Let’s not mince words. President Obama’s nearly $4 trillion, big-spending budget is dead on arrival.
No president in the history of our country has called for more spending or for taking on greater debt. His plan would result in a monstrous $744 billion budget deficit in 2014. It projects the national debt would grow to an unprecedented $25 trillion over the next decade from today’s $16.8 trillion. That will further threaten the government’s shaky solvency and undermine our economic future.
Despite a weak economy that grew by only 0.6 percent in the fourth quarter of 2012, and the snail’s-pace job growth that slowed sharply last month, his budget calls for nearly $700 billion in new taxes on businesses, investors and households in the highest tax brackets. Even smokers would have to pay nearly $1 more for a pack of cigarettes.
If you thought Mr. Obama’s class warfare stopped with his 2012 re-election campaign, think again. In addition to tax increases on just about anything that moves, he wants to impose a new minimum tax rate of 30 percent on people who make more than $1 million a year.
Brace yourself, because he says he’s not budging this time from his demand for higher tax rates. Any budget deal later this year, he said Wednesday in the White House Rose Garden, must raise new tax revenue from “the wealthiest individuals and biggest corporations.”
That’s on top of the $600 billion he has previously approved in higher income-tax rates on Americans earning more than $400,000 a year. In the space of two years, he is squeezing $1.3 trillion more out of a very sluggish, overtaxed, underinvested economy when millions of struggling employers are hiring less and too many Americans cannot find full-time jobs.
This is an economy that cries out for bold, new initiatives to boost venture-capital investment for business expansion and new startups to put people back to work. Mr.
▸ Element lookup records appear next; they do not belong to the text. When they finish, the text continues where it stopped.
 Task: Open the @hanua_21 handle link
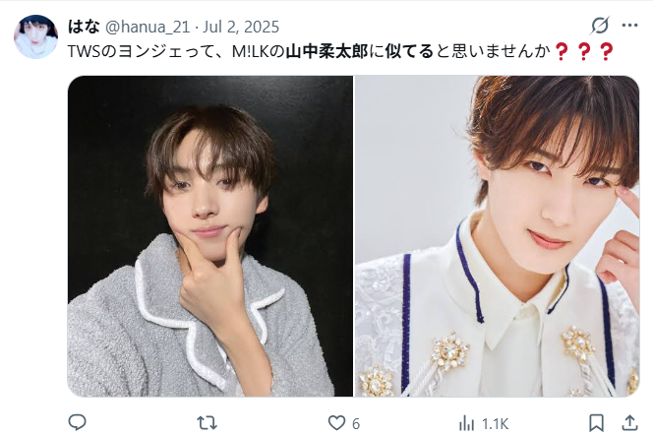tap(148, 28)
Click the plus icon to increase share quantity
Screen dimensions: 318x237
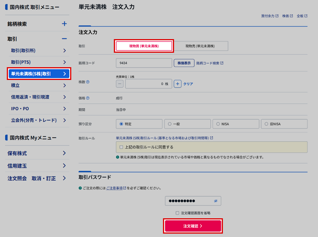click(177, 84)
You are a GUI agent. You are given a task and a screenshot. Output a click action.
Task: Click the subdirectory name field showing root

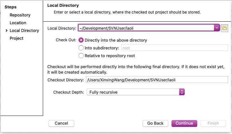[175, 48]
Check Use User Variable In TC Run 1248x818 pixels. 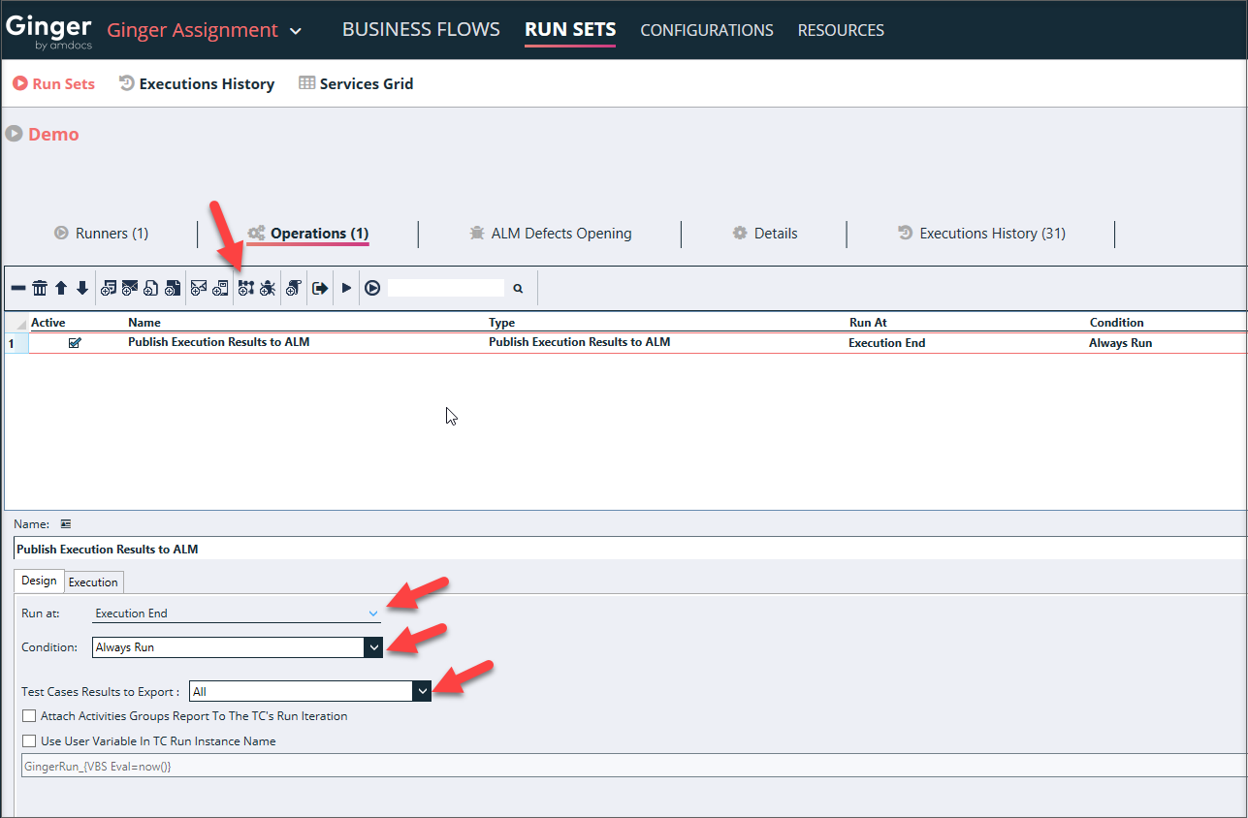click(29, 741)
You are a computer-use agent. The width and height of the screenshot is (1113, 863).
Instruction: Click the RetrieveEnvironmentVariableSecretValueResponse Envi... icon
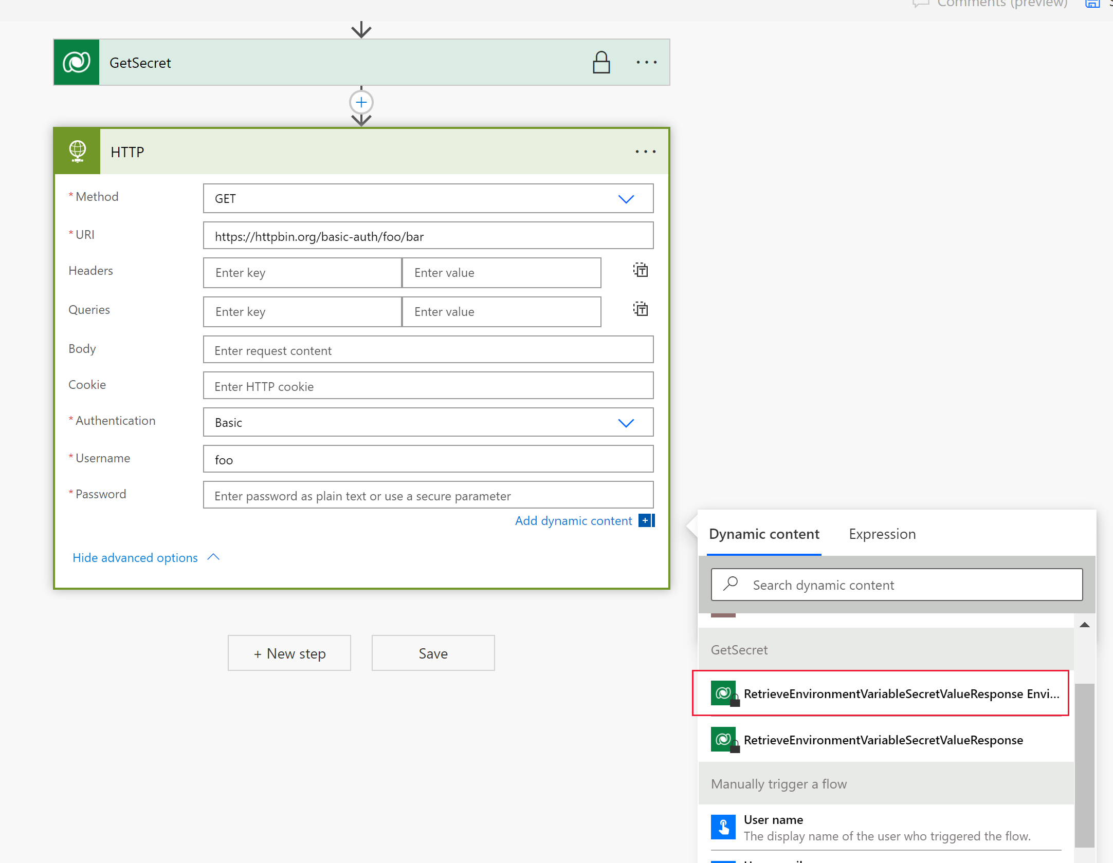[725, 693]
Obama’s budget doesn’t offer one substantive initiative that would do this.
Instead, he wants hundreds of billions in more spending at least $300 billion more just for additional public works jobs on top of the nearly $800 billion he poured into similar projects in 2009. That spending had little lasting impact on the economy or the real unemployment rate, estimated to be nearly 14 percent if you add part-timers who need full-time jobs and discouraged adults who stopped looking for work.
His budget plan is filled with additional new spending for a laundry list of initiatives he spelled out in his expensive State of the Union address, including a major $77 billion expansion of preschool education.
There’s more money for his green-energy boondoggles that have led to embarrassing bankruptcies and relatively few jobs. There’s $100 billion for roads and railways, $1 billion for 15 new federal institutes to teach innovation to manufacturers, and $8 billion for community colleges to help students obtain jobs. The spending list is seemingly endless.
Ask economists what is driving the government’s higher deficits besides entitlements and discretionary spending and they’ll point to weak economic growth and the high unemployment rates that have squeezed government tax revenues. Mr. Obama’s anti-job-growth budget is Exhibit A in both cases.
The budget also calls for modest cuts in Social Security benefits by curbing the way annual cost-of-living increases are measured. There is no way, though, that Democrats will vote for slowing down the growth in entitlements.
When Mr. Obama took office, he promised to cut the deficit in half by the end of his first term. He’s never come close. His record-shattering deficits since he took office: $1.4 trillion in 2009; $1.3 trillion in 2010; $1.3 trillion in 2011; and $1.2 trillion in 2012, according to the nonpartisan Congressional Budget Office.
Unprecedented federal spending levels, far in excess of the government’s income, are also fattening the publicly held debt as a percentage of the U.S. economy. In 2010, that debt rose to more than 50 percent of the economy.
Under Mr. Obama’s budget it would get worse a lot worse. According to CBO, the ballooning debt will be 87.4 percent of the economy by 2021 if steps are not taken to slow the rate of spending and strengthen the economy.